Com a proximidade das eleições de outubro, partidos começam a traçar estratégias na construção de alianças e projetos políticos. É o caso do Partido Progressista, Cidadania e o PDT. As legendas estudam estratégias e mantêm o diálogo com lideranças políticas.


PP

O Partido Progressista (PP) reafirmou o apoio à governadora Raquel Lyra (PSD) e sinalizou que poderá estar no palanque da gestora nas eleições deste ano. A informação foi comunicada por meio de nota enviada à imprensa. O partido chegou a marcar um encontro ontem para definir seu posicionamento do pleito de outubro, mas o presidente da legenda em Pernambuco, deputado federal Eduardo da Fonte (PP), acabou cancelando o compromisso ao alegar que precisava viajar para Brasília.


Em seguida, o partido divulgou uma nota e declarou que a reeleição de Raquel Lyra será “construída a quatro mãos, em parceria com a legenda” e ainda lembrou que a relação com a governadora teve início no segundo turno da eleição de 2022. Contudo, a agremiação pondera que há uma federação sendo formada com o União Brasil (UB), prevista para ser homologada pelo Tribunal Superior Eleitoral (TSE) ainda em março, passando a ser chamada de União Progressista.

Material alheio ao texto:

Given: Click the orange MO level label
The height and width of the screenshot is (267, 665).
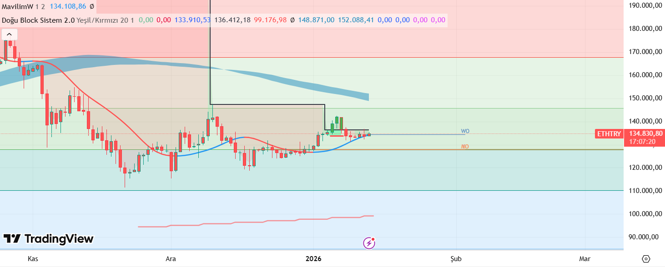Looking at the screenshot, I should tap(464, 147).
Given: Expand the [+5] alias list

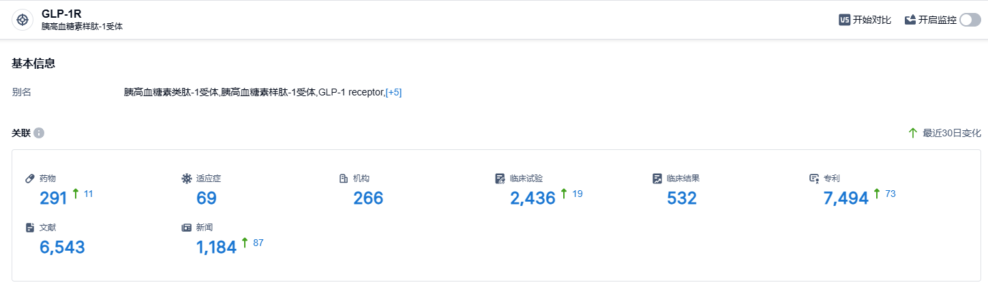Looking at the screenshot, I should pos(393,93).
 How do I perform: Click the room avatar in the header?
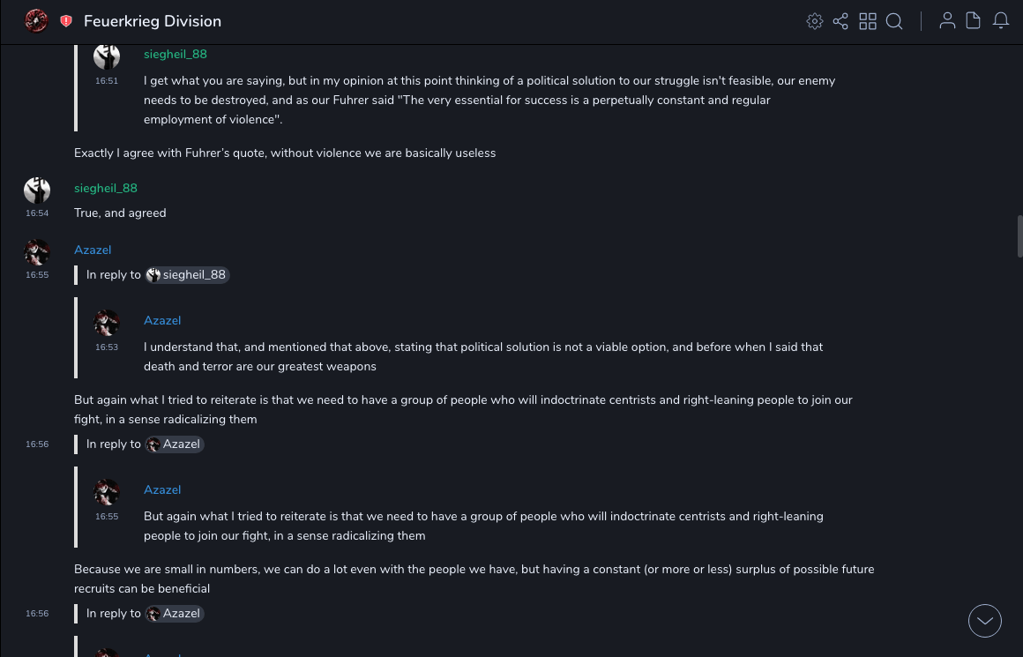(36, 21)
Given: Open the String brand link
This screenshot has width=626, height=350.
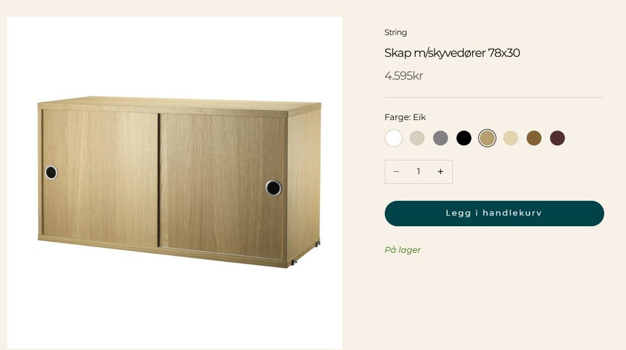Looking at the screenshot, I should point(396,33).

A composição deverá garantir a maior estrutura partidária do país, que somará 109 deputados federais, 14 senadores e 1.300 prefeitos. O grupo deverá ser conduzido por Eduardo da Fonte, como foi reforçado na nota. “Em Pernambuco, a presidência da Federação ficará sob comando do deputado federal Eduardo da Fonte, o que foi previamente colocado no estatuto”, consta num trecho do documento.

 

A decisão, anunciada sem a realização de reunião, veio após conversas entre o deputado federal Eduardo da Fonte e a governadora Raquel Lyra (PSD). Pouco antes do Carnaval, os dois teriam se encontrado no Palácio do Campo das Princesas para dialogar sobre o apoio da sigla, de acordo com informações de bastidores.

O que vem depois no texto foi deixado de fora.